Shafaq News / When the head of the UN mission in Iraq, Jeanine Hennis-Plasschaert, delivered the idea of an Iraqi woman assuming the presidency or other senior positions in the country, she was taking the veil off of the issue of the women's role in Iraqi political life, however, without raising many hopes that the limited role of women could be changed in the foreseeable future.
Although no law obliges the government to allocate positions for women, all successive governments since 2003 have seen a women's presence - albeit uneven - in holding government seats. Nevertheless, the problem is that women, who represent half of society, and whose rights are equal to men by the Constitution, such as voting, election, candidacy, and right to political action, find themselves at the same time "almost constrained" by the quota system, which determines their presence in parliament by only 25%.

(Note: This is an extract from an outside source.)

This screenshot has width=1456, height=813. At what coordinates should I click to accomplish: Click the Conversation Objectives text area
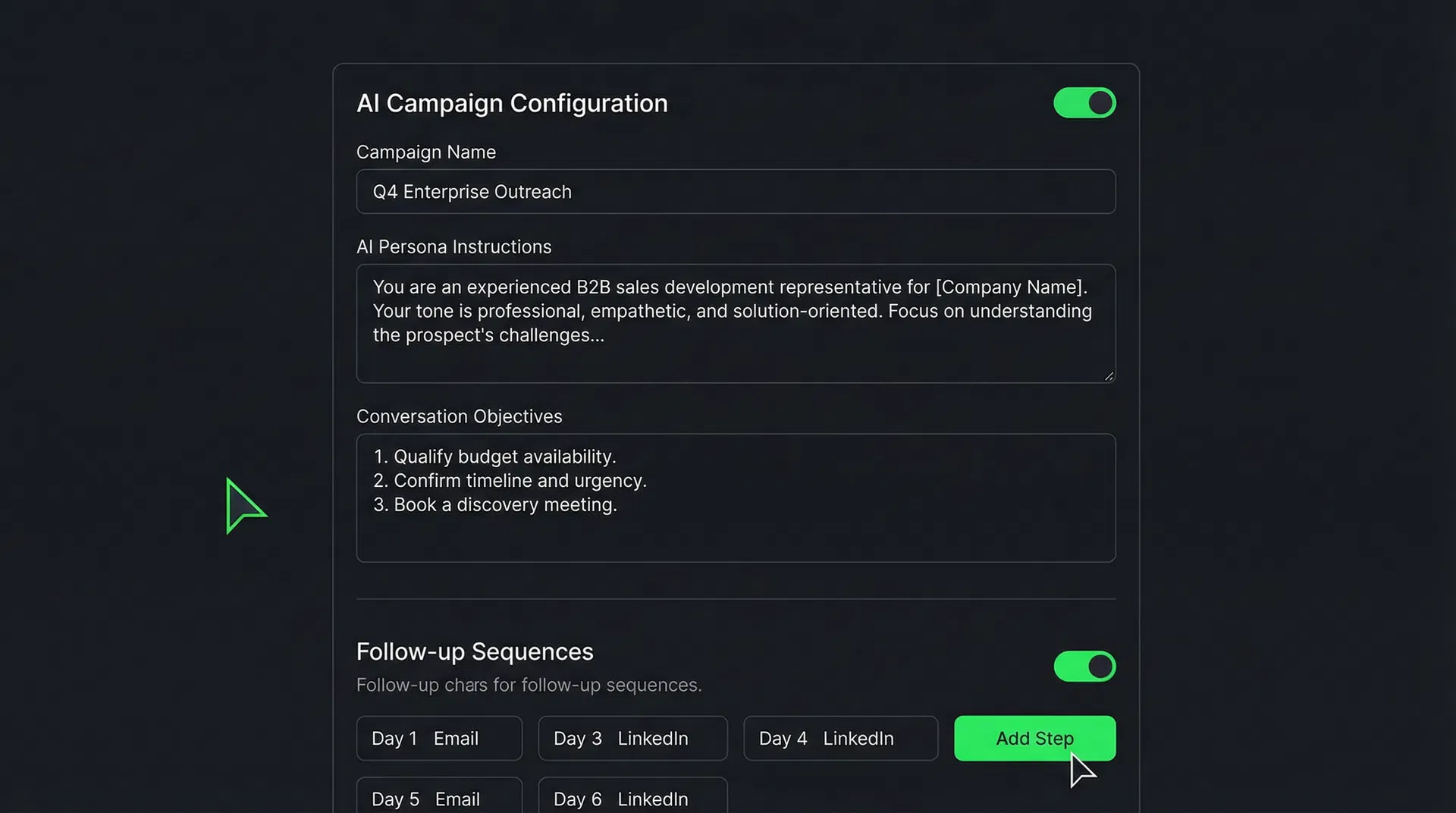point(735,498)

This system reduces the extent to which Iraqi women can play their open role on all country issues and partially obscures their possible ability to hold key leadership positions in Iraq. Sometimes because of what can be described as "masculine domination", and sometimes because of "partisan domination" that benefits from women's votes, some of whom run on their lists, but generally do not push them to the forefront of parliamentary work.
According to the new electoral law, each constituency determines the victory of three candidates, one of whom must be a woman.

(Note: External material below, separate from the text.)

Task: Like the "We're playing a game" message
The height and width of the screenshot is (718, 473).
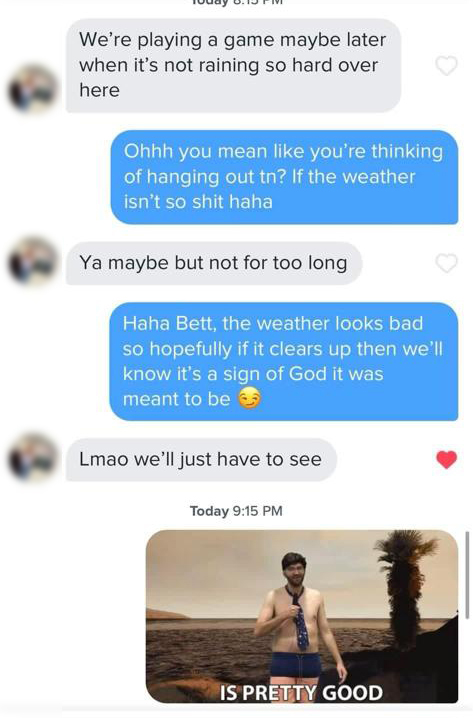Action: [x=446, y=65]
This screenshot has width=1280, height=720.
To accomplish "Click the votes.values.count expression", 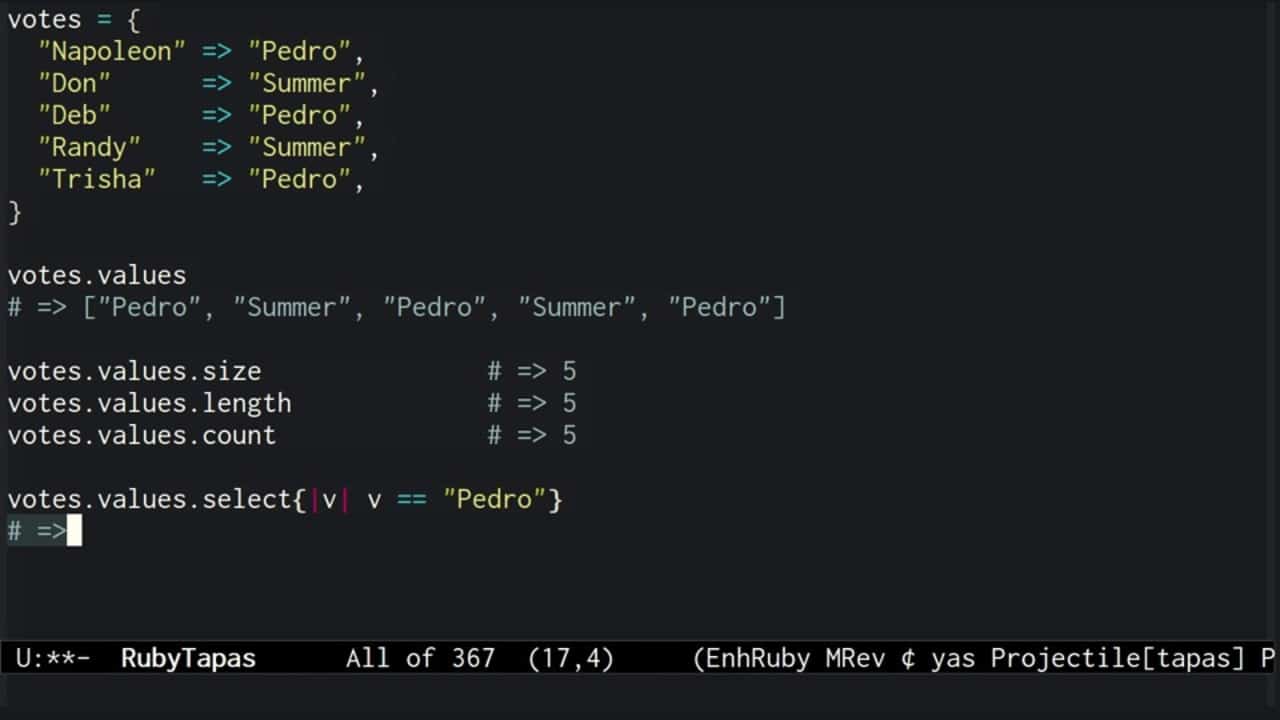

On the other hand, ensuring women's share in parliament is one thing, and ensuring that they are in senior leadership positions is totally another, as demonstrated by the political transitions since 2003, as their size in parliament has not been balanced in their representation within the government.

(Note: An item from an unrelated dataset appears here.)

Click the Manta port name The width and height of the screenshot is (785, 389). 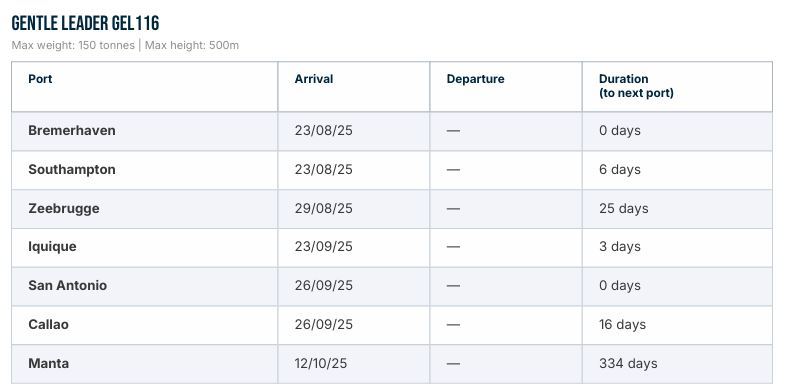click(x=49, y=363)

Commenting on Hennis-Plasschaert's remarks, electoral candidate Nour Khawam Ahmed told Shafaq News agency, "The presence of women through quota will not allow them to take their role as speaker of parliament, the republic, or ministers because most of the blocs are parties."
Khawam Ahmed said that Hennis-Plasscgaert's remarks could not be applied on the ground unless there is foreign interference, noting that she does not expect a woman to be able to take over as president.
The candidate recalled 3,000 candidates, including 900 women candidates, wondering how a woman would be chosen under such a situation, calling for "International intervention to set women's role in the political process effectively."
Since 2003, governments have been reporting on the credibility of Khawam Ahmed's suspicions. Except for Iyad Allawi's transitional government in 2004, where the largest participation of women (six women) was witnessed, women were not significantly represented.
According to the facts, Nisrin Barwari was the first woman to hold a ministerial portfolio (Ministry of Municipalities and Public Works) during the government of the Interim Governing Council after 2003. Then in the government of Ibrahim al-Jaafari, which followed Allawi's government, five women received ministerial portfolios in 2005. When the first elected government headed by Nouri al-Maliki was formed in 2006, women had only three ministerial portfolios. However, in al-Maliki's second government, only two female ministers came to office.
In 2014, during Haider al-Abadi's government, only two female ministers were selected, while Adel Abdul Mahdi's 2018 government brought in only one, minister of education, to increase it by one female minister during Mustafa al-Kadhimi's last government.
In any case, no woman has been allowed to hold one of the leading positions in the state, i.e., the presidency of the republic, the presidency of the government, the presidency of parliament, not even in the judiciary.
Speaking to Shafaq News agency, journalist Amal Saqr said that Hennis-Plasschaert's speech is nothing but media talk, asking about the United Nations' role towards women and what it has done inside Iraq.
Saqr said that the female candidates in previous elections had been selected by their party system. Therefore the choice was based on loyalty to a party, not based on competence, "This blocked the way for highly qualified independent female candidates."
After Saqr pointed out that the presence of some female deputies is a formality, she added commenting on Hennis-Plasschaert's remarks, "We must not leave the matter in the vortex of political parties and quota."
Rizan Sheikh Deller, a member of the Iraqi parliament's women's committee, told Shafaq News agency that the UN projects were "failed", adding that the United Nations' role was supposed to be real.
She also expressed her surprise at the meetings that Hennis-Plasschaert held with male politicians, instead of female politicians, to hear their demands and discuss with them some solutions.
"The authoritarianism in Iraqi politics now is masculine," she stated, noting that she is pessimistic about the possibility of change in the upcoming elections, as "nothing would change under the control of political parties."
Figures show that 70 parliamentary seats went to women in the first parliamentary elections in 2005 (out of 275 seats). In the 2010 elections, women won 83 seats, then a similar figure in the 2014 elections, 22 of them won from outside the quota system. In the 2018 elections, women won 84 seats (out of 329 parliamentary seats).
It is clear from these figures and results that the size of women's representative role in political life, at least in the executive branch, is highly limited.
The governing parties, by their commitment to ensuring party, ideological, and ethnic loyalties, accompanied by societal male domination, has not opened the doors wide for Iraqi women to take over the positions they deserve in leadership, depriving Iraq of their competencies that could contribute to the building of a new Iraq.